De Jure: Iterative LLM Self-Refinement for Structured Extraction of Regulatory Rules
Keerat Guliani, Deepkamal Gill, David Landsman, Nima Eshraghi, Krishna Kumar + 1 more
TLDR
De Jure is an iterative LLM self-refinement pipeline for automated, structured extraction of regulatory rules from legal documents.
Key contributions
- Presents De Jure, an automated, domain-agnostic pipeline for structured regulatory rule extraction.
- Utilizes a four-stage process: normalization, semantic decomposition, multi-criteria evaluation, and iterative repair.
- Employs an LLM-as-a-judge for 19-dimensional evaluation and self-correction without human annotation.

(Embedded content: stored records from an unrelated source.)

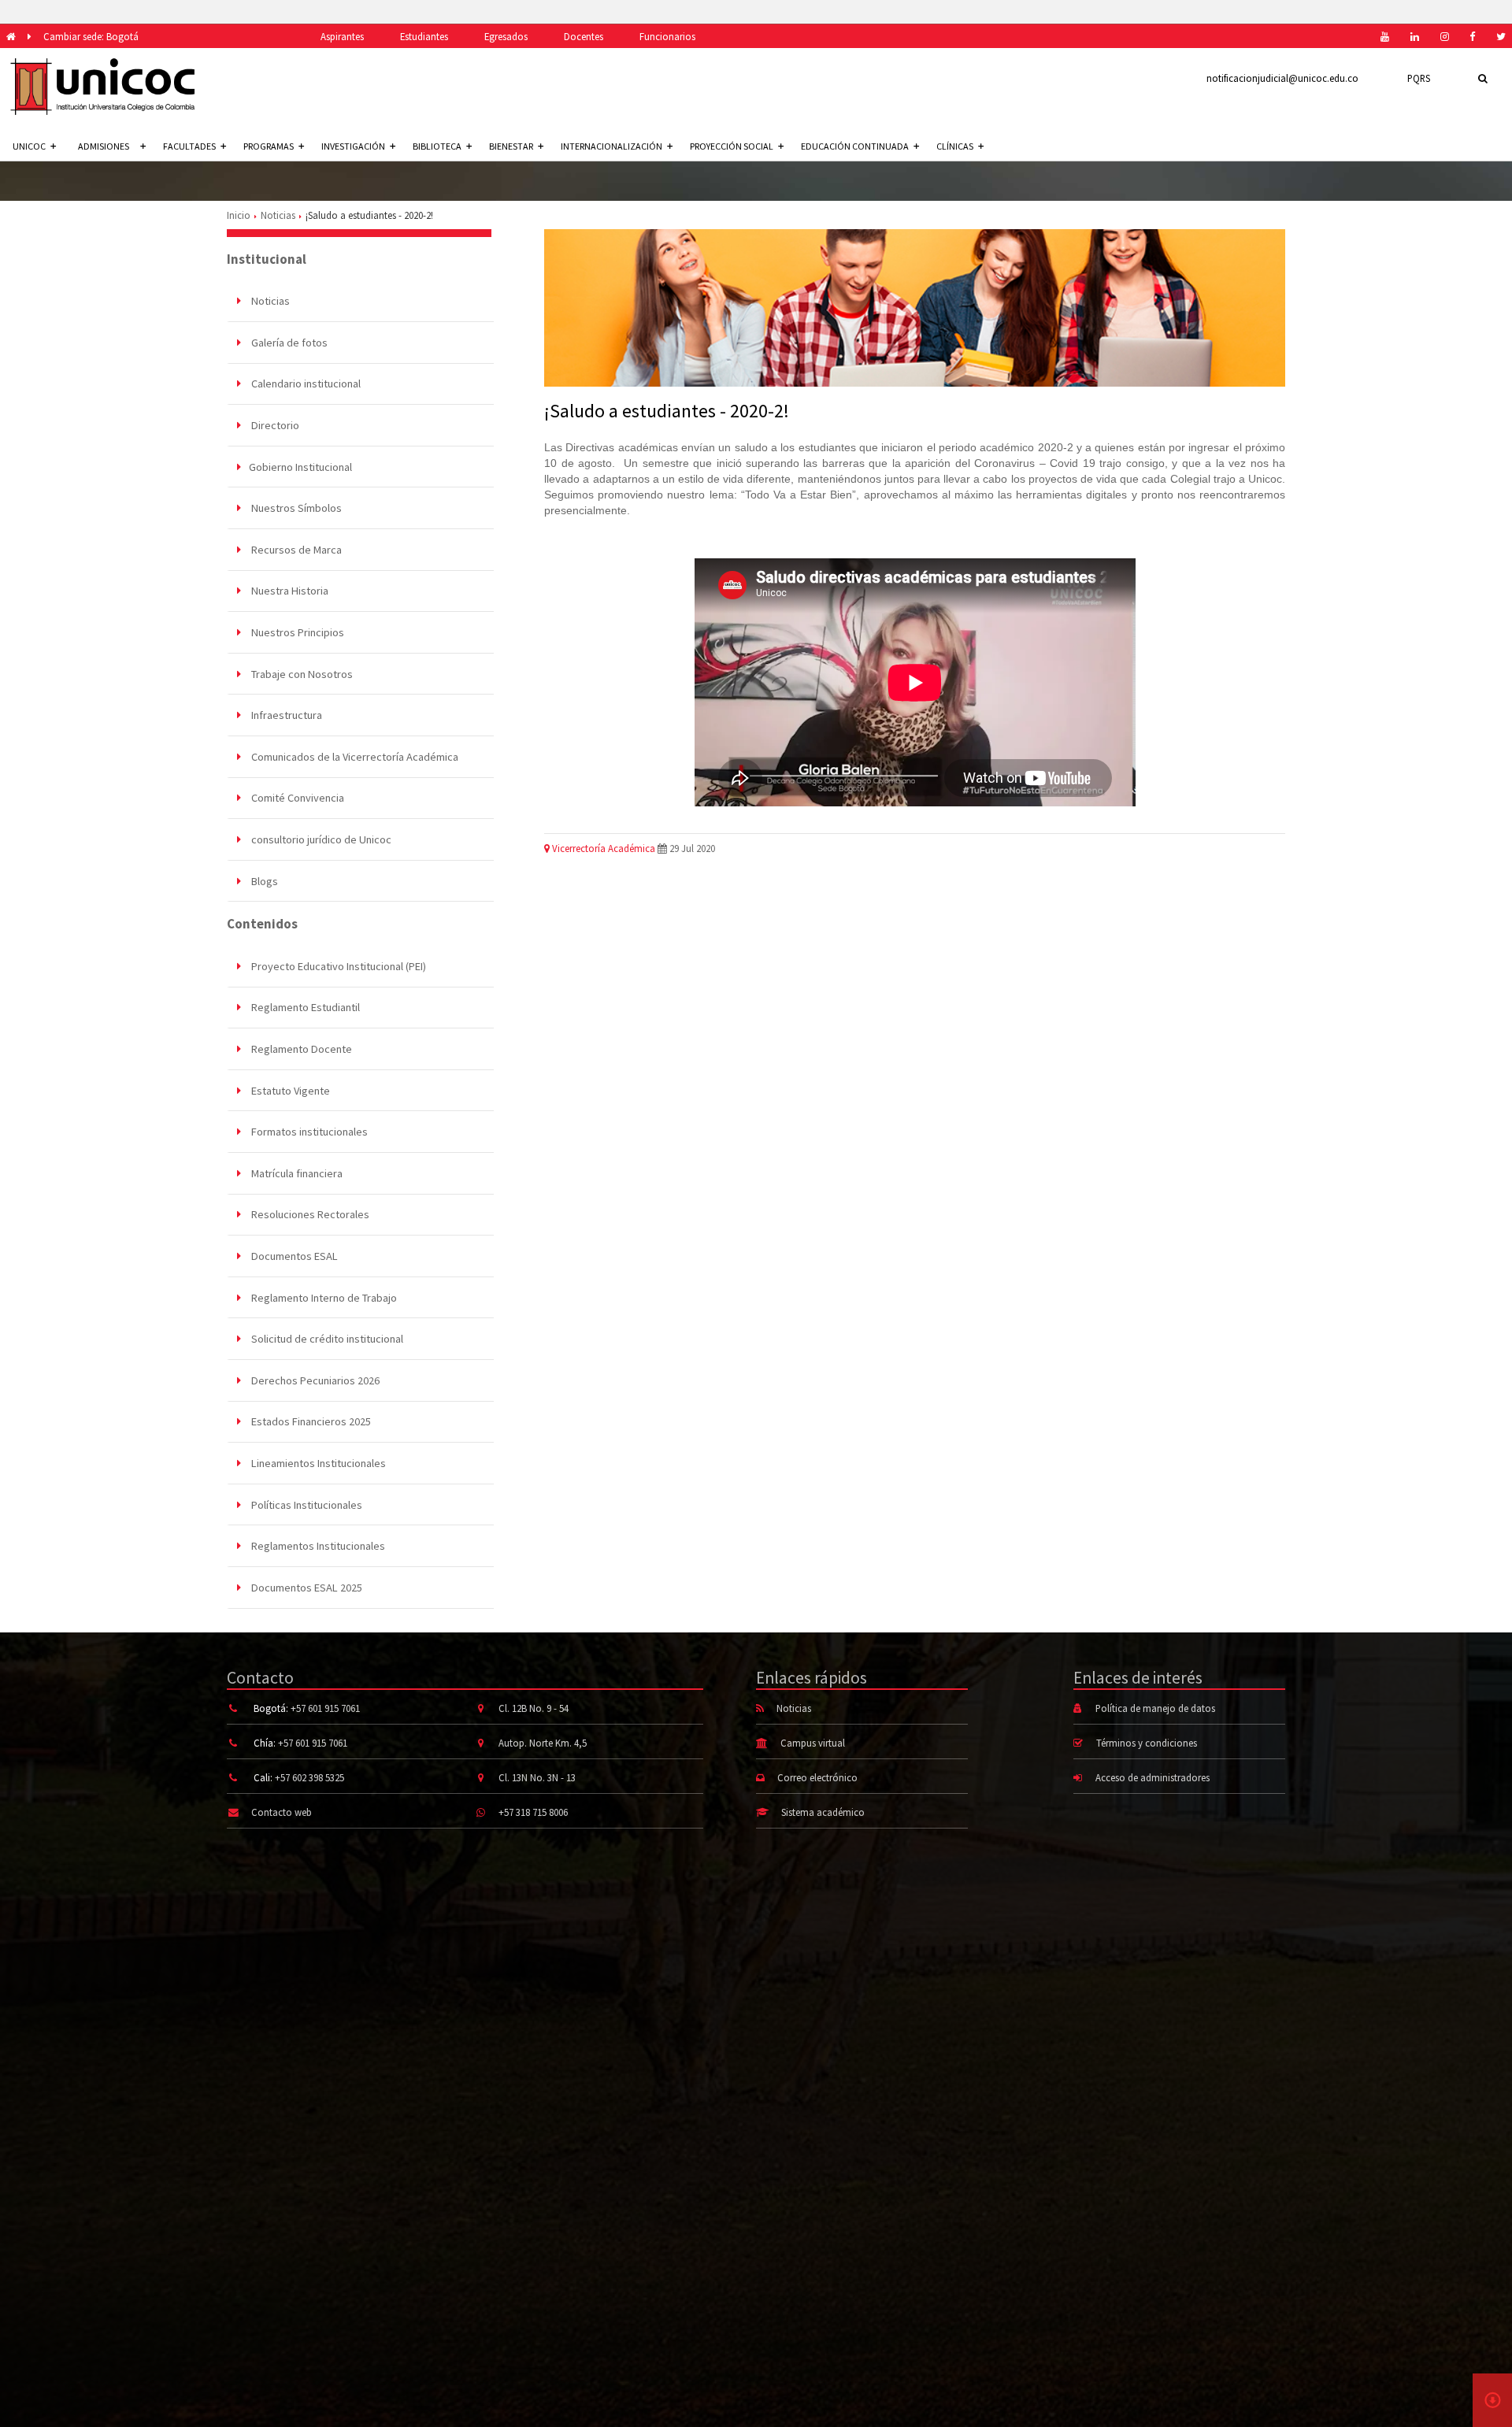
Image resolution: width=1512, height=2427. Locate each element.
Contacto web (281, 1812)
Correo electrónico (817, 1777)
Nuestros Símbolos (295, 508)
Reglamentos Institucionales (317, 1546)
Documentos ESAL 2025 (305, 1587)
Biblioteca (437, 146)
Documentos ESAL (293, 1256)
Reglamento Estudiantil (304, 1007)
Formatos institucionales (308, 1132)
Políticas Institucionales (305, 1505)
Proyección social (731, 146)
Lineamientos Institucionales (317, 1463)
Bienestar (511, 146)
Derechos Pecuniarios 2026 (314, 1380)
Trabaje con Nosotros (301, 674)
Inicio (238, 215)
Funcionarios (667, 36)
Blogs (263, 881)
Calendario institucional (305, 383)
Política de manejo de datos (1155, 1708)
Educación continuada (855, 146)
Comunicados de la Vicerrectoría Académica (353, 757)
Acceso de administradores (1152, 1777)
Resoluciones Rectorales (309, 1214)
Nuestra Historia (288, 591)
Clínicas (954, 146)
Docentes (583, 36)
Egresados (506, 36)
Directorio (274, 425)
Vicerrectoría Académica (602, 848)
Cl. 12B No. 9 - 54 (533, 1708)
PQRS (1418, 78)
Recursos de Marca (295, 550)
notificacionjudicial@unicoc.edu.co (1282, 78)
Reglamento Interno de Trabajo (323, 1298)
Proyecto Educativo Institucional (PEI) (337, 966)
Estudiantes (424, 36)
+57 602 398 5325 (309, 1777)
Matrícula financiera (296, 1173)
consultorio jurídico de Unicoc (320, 839)
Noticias (278, 215)
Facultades (189, 146)
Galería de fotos (288, 342)
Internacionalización (611, 146)
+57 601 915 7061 (325, 1708)
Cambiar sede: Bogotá (91, 36)
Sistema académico (823, 1812)
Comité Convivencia (296, 798)
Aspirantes (342, 36)
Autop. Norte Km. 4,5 (542, 1742)
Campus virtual (812, 1742)
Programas (268, 146)
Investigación (353, 146)
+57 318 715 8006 (533, 1812)
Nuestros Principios (296, 632)
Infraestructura (285, 715)
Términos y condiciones (1146, 1742)
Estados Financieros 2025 (310, 1421)
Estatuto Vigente (289, 1091)
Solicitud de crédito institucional (326, 1339)
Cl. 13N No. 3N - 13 (537, 1777)
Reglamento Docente (300, 1049)
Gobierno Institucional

- Demonstrates monotonic improvement and generalization across finance, healthcare, and AI governance domains.
Why it matters
Converting dense legal text into machine-readable rules is a costly, expert-intensive process. De Jure automates this with LLM self-refinement, removing the need for human annotation and domain-specific prompting. This offers a scalable, auditable path for aligning LLMs with complex regulatory obligations.
Original Abstract
Regulatory documents encode legally binding obligations that LLM-based systems must respect. Yet converting dense, hierarchically structured legal text into machine-readable rules remains a costly, expert-intensive process. We present De Jure, a fully automated, domain-agnostic pipeline for extracting structured regulatory rules from raw documents, requiring no human annotation, domain-specific prompting, or annotated gold data. De Jure operates through four sequential stages: normalization of source documents into structured Markdown; LLM-driven semantic decomposition into structured rule units; multi-criteria LLM-as-a-judge evaluation across 19 dimensions spanning metadata, definitions, and rule semantics; and iterative repair of low-scoring extractions within a bounded regeneration budget, where upstream components are repaired before rule units are evaluated. We evaluate De Jure across four models on three regulatory corpora spanning finance, healthcare, and AI governance. On the finance domain, De Jure yields consistent and monotonic improvement in extraction quality, reaching peak performance within three judge-guided iterations. De Jure generalizes effectively to healthcare and AI governance, maintaining high performance across both open- and closed-source models. In a downstream compliance question-answering evaluation via RAG, responses grounded in De Jure extracted rules are preferred over prior work in 73.8% of cases at single-rule retrieval depth, rising to 84.0% under broader retrieval, confirming that extraction fidelity translates directly into downstream utility. These results demonstrate that explicit, interpretable evaluation criteria can substitute for human annotation in complex regulatory domains, offering a scalable and auditable path toward regulation-grounded LLM alignment.